Coltrane signed a two-year contract (one year, plus a one-year option) with Atlantic Records in April 1959. He was the leader of all of these sessions except Bags and Trane and The Avant-Garde, where he was featured with Milt Jackson and Don Cherry respectively. Albums from this period include Giant Steps and My Favorite Things. The Heavyweight Champion box collects his recordings for Atlantic, including all known outtakes.

Final Period

Coltrane became the first artist to sign with the new Impulse! Records when it bought out his Atlantic contract in April 1961. He would record for the label until the end of his life, and his success earned Impulse! a reputation as The House That Trane Built. Albums from this final period include the live album Live at BirdlandA Love Supreme, and Ascension.

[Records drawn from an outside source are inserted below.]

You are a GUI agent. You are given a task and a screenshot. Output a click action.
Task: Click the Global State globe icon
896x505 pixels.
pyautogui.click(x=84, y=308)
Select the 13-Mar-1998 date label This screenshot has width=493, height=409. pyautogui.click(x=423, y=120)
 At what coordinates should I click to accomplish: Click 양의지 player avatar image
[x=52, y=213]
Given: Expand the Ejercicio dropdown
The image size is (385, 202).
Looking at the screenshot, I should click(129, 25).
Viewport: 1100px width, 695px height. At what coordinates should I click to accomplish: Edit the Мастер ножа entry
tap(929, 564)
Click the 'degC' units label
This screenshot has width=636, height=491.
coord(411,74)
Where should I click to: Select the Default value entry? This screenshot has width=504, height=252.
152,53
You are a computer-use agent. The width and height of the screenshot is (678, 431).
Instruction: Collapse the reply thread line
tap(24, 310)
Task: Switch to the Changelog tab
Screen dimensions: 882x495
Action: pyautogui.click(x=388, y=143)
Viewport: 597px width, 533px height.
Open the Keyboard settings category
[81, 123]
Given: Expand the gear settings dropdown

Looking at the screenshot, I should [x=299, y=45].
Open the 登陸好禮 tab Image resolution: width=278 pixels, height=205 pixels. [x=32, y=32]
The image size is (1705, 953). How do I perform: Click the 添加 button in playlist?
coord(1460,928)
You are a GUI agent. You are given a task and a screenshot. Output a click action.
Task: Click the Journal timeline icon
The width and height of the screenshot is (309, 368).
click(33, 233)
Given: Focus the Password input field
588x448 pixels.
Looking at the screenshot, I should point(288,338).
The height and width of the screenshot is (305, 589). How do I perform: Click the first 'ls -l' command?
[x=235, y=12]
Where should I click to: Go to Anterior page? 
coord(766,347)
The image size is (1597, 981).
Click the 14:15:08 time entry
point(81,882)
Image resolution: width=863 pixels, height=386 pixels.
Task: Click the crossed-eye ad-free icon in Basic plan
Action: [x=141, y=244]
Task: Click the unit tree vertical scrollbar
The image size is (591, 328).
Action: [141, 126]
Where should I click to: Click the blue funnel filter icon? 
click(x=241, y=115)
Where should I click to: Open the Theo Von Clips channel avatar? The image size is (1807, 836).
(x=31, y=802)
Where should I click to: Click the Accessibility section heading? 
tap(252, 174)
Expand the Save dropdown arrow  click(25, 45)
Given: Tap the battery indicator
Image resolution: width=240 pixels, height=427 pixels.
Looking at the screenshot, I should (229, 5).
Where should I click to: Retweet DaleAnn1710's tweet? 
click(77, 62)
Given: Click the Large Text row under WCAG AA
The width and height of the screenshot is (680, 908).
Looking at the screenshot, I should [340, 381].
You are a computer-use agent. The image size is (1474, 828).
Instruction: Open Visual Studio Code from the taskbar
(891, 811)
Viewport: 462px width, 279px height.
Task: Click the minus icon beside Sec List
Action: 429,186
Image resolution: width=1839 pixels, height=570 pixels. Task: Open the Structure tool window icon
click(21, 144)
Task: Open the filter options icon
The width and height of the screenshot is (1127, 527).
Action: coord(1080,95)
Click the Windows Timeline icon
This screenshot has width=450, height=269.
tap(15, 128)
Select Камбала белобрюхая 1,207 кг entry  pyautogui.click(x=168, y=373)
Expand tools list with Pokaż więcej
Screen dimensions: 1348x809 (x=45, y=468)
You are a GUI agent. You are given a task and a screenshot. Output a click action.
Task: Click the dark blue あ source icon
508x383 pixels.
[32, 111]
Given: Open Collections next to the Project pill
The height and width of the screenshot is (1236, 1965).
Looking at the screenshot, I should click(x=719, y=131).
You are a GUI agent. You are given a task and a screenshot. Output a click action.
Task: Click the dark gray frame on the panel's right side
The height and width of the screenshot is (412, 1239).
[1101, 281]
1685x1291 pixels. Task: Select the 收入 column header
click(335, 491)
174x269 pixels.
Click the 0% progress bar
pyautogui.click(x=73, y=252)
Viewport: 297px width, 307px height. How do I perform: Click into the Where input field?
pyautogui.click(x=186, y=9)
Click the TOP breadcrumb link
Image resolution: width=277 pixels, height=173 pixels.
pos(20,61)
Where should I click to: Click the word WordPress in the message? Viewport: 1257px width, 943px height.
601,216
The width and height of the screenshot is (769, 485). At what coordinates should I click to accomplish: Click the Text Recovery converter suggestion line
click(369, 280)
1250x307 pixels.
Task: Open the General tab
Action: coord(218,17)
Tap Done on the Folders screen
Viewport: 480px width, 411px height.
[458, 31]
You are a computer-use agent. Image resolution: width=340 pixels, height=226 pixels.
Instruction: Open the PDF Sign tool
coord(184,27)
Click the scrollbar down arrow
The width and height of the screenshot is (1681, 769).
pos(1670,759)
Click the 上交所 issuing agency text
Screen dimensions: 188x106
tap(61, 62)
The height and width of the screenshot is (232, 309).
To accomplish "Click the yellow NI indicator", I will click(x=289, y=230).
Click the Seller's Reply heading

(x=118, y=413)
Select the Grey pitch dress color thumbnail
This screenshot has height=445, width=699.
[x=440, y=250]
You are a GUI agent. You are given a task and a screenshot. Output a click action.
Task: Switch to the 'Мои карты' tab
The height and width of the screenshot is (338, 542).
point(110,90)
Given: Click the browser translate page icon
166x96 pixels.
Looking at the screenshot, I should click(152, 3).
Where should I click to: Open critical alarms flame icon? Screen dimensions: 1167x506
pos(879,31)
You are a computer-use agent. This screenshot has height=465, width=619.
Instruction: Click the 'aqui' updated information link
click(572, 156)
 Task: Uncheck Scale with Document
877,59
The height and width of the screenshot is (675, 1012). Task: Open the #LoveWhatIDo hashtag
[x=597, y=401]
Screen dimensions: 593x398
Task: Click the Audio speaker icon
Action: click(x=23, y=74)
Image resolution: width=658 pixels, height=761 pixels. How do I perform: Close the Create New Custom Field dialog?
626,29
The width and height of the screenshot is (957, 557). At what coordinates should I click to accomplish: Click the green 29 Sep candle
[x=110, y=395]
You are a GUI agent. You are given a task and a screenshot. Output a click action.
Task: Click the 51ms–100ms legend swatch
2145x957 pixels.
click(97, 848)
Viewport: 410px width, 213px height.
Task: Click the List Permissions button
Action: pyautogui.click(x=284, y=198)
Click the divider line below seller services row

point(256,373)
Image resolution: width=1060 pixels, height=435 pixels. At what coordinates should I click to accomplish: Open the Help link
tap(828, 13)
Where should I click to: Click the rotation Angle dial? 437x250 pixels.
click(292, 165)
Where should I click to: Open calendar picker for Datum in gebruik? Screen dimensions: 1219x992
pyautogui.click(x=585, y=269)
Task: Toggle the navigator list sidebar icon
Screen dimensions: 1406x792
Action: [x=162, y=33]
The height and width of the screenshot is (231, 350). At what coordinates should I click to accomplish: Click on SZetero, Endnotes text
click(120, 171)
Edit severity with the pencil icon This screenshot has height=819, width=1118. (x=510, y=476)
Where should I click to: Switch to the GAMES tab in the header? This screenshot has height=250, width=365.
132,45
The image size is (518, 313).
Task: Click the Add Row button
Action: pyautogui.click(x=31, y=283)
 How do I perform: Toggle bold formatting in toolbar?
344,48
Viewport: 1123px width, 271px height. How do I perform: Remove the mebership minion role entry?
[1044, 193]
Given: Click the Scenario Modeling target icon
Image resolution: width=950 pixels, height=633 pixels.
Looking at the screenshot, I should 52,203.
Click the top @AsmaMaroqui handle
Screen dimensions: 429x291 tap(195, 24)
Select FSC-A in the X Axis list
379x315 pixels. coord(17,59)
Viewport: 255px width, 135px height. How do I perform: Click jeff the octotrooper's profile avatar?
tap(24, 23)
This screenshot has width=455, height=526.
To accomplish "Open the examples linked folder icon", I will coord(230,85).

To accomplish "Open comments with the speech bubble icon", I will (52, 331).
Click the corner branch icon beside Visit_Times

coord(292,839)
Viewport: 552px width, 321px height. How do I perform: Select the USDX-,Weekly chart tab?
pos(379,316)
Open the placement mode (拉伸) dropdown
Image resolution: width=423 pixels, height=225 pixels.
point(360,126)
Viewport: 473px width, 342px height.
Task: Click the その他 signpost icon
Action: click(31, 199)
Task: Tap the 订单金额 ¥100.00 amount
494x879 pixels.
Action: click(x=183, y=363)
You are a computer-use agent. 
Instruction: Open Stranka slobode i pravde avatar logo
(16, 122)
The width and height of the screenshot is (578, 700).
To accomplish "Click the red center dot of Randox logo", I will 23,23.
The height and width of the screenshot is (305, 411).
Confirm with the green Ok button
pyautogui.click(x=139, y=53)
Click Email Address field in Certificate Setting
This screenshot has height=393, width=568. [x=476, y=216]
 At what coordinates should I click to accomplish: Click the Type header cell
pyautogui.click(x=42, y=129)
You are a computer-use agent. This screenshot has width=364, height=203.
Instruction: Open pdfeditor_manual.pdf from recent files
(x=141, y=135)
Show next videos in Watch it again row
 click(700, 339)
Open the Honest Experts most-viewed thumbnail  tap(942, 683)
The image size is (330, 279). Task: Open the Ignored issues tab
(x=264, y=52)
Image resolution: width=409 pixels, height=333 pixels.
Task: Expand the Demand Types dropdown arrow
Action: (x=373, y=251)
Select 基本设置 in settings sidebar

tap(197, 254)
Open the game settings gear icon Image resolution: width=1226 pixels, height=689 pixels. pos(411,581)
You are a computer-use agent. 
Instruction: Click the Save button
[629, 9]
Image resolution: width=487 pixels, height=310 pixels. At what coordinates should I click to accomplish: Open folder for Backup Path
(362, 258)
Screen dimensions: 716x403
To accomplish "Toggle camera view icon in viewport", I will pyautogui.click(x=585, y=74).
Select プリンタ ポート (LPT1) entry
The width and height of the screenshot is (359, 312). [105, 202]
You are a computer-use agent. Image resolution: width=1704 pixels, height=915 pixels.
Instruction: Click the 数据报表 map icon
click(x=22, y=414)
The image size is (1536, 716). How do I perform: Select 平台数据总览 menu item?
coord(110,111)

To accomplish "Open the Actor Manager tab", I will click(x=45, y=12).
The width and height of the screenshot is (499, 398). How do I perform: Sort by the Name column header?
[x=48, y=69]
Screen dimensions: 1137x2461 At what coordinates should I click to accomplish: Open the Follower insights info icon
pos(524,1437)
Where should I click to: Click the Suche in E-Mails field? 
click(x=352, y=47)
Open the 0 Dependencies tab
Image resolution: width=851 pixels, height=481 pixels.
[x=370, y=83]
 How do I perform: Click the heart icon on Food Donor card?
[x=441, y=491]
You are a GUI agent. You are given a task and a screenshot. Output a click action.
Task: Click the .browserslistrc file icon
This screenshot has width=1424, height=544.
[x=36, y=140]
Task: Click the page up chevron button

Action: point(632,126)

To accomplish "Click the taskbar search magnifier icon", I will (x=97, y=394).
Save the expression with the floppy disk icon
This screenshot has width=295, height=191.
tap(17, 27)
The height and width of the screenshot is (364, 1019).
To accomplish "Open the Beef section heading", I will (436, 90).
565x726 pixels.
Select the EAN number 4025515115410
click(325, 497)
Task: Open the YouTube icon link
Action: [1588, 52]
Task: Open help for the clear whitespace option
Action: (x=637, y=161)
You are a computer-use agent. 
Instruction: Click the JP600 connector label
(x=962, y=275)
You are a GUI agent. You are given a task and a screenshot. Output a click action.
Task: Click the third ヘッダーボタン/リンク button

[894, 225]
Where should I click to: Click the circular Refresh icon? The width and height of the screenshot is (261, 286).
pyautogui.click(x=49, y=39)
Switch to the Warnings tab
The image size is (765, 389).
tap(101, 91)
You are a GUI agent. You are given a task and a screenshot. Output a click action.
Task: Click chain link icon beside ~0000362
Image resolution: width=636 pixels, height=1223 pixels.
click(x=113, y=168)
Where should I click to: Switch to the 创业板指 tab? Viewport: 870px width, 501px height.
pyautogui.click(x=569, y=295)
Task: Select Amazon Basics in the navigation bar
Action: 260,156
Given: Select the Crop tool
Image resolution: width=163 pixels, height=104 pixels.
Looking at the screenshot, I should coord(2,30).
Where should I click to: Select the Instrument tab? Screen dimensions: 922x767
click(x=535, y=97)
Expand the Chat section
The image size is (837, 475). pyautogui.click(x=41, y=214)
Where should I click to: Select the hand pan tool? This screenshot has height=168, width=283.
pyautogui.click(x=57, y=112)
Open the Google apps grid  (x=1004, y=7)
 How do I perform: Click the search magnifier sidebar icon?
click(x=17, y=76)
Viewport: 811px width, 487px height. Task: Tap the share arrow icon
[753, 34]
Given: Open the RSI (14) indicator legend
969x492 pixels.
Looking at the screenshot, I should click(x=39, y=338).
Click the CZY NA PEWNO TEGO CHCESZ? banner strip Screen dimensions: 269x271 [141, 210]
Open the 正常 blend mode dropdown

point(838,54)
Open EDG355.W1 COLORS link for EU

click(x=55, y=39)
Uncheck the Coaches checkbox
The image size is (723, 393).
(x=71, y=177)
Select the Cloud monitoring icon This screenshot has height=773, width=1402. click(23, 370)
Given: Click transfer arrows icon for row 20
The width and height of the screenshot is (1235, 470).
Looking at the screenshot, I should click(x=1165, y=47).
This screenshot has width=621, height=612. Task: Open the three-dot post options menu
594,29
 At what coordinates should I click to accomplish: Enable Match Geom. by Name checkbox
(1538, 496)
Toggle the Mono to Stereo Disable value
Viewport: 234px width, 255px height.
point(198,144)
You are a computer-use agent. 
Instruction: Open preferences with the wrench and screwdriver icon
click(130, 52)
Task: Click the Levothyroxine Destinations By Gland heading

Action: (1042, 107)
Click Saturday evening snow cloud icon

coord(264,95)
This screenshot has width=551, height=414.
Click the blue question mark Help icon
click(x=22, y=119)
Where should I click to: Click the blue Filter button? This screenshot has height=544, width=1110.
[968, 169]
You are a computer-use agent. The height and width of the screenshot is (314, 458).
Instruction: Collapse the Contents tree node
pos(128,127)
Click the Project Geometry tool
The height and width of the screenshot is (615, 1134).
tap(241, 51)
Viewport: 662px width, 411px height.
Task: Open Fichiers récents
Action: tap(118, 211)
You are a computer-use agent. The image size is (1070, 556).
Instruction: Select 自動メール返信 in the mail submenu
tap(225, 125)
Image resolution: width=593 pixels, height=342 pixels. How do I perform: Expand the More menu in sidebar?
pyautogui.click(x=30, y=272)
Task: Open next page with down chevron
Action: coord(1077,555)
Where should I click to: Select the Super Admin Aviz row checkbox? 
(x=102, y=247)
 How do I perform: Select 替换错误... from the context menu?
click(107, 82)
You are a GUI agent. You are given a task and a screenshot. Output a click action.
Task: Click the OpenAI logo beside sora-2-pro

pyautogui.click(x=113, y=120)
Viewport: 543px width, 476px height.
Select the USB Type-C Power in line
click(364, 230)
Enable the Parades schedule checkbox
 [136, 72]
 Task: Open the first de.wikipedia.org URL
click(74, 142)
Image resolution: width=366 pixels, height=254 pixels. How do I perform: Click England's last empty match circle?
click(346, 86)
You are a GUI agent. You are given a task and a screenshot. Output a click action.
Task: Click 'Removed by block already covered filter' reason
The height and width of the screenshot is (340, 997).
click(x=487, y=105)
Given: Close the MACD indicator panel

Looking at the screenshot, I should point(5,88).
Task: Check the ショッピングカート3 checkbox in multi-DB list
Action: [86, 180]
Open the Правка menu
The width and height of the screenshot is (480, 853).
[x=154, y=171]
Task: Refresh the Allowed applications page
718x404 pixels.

All of the companies Coltrane worked with during his lifetime have compiled and reissued his material. In addition, Impulse! has issued several previously unreleased live recordings, including Live in Japan and The Olatunji Concert: The Last Live Recording. Coltrane’s concert, television and radio performances generated dozens of unauthorized and bootleg recordings. Pablo Records, a label that specializes in live recordings, purchased rights to several tapes of his performances, and is therefore considered a legitimate source despite never signing him to its label.

Coltrane died of liver cancer at Huntington Hospital on Long Island on July 17, 1967, at the age of 40. His funeral was held four days later at St. Peter’s Lutheran Church in New York City. The service was opened by the Albert Ayler Quartet and closed by the Ornette Coleman Quartet.